** Task objective **
Among the entries, find the lines with the string "Given" and copy them.

(Pixel coordinate grounding data)
------------------------------------------------------------
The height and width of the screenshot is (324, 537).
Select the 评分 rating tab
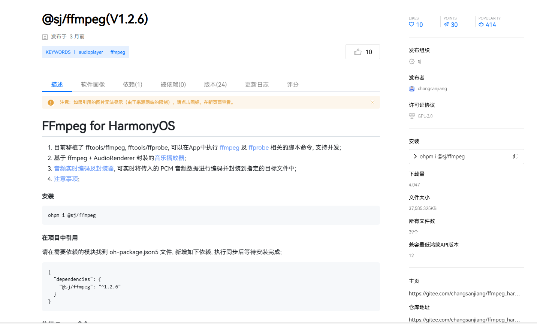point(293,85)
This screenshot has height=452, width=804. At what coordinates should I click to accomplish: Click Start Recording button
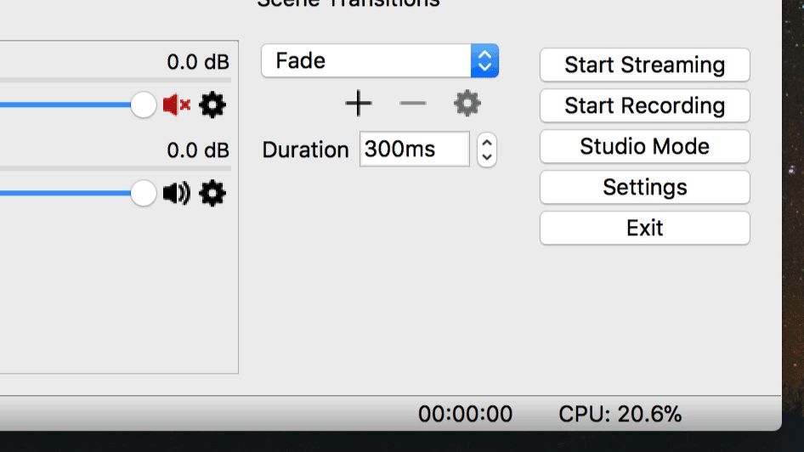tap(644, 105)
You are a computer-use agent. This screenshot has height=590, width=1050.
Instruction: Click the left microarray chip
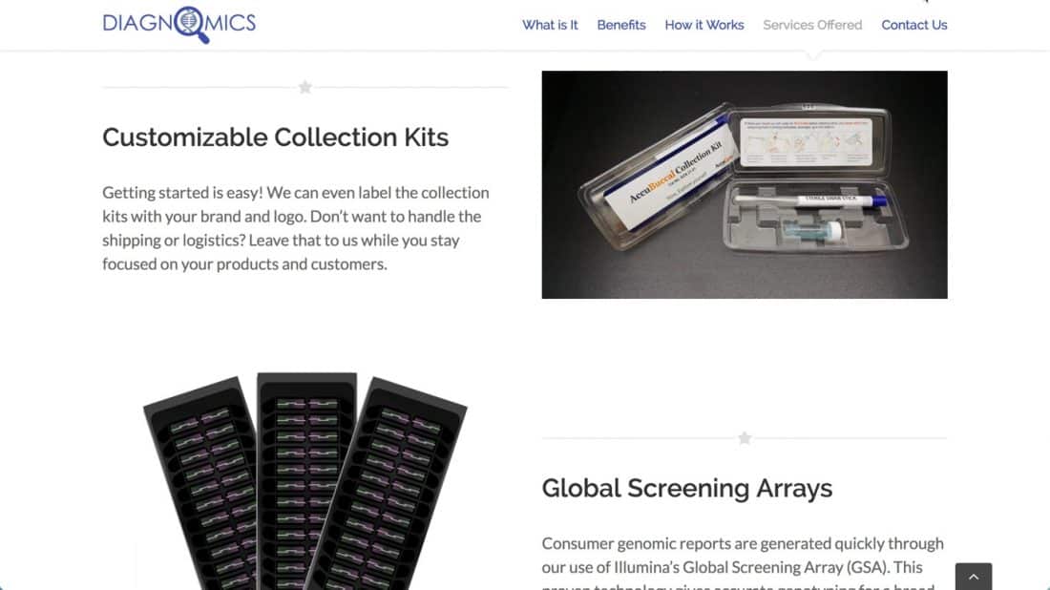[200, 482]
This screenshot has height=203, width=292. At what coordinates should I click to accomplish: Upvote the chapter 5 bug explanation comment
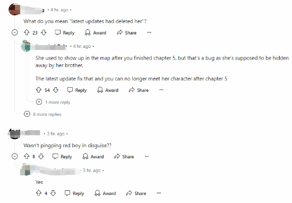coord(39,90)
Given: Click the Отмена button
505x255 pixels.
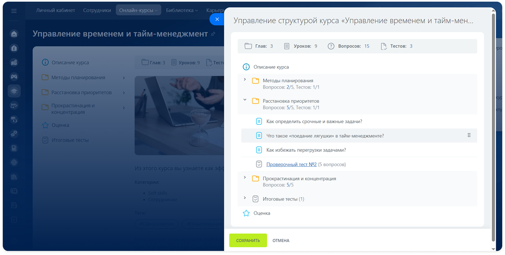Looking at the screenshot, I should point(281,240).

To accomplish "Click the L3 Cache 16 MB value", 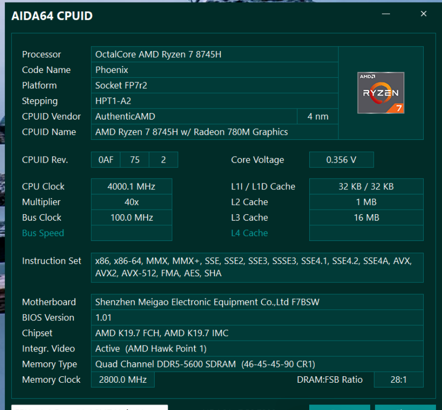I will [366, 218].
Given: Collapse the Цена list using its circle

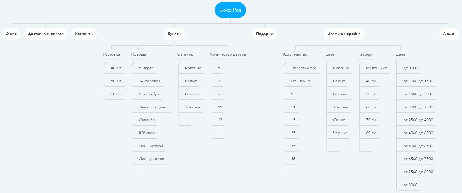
------------------------------------------------------------
** Solution **
Given: Click the Отмена button
Given: Collapse the Цена list using its circle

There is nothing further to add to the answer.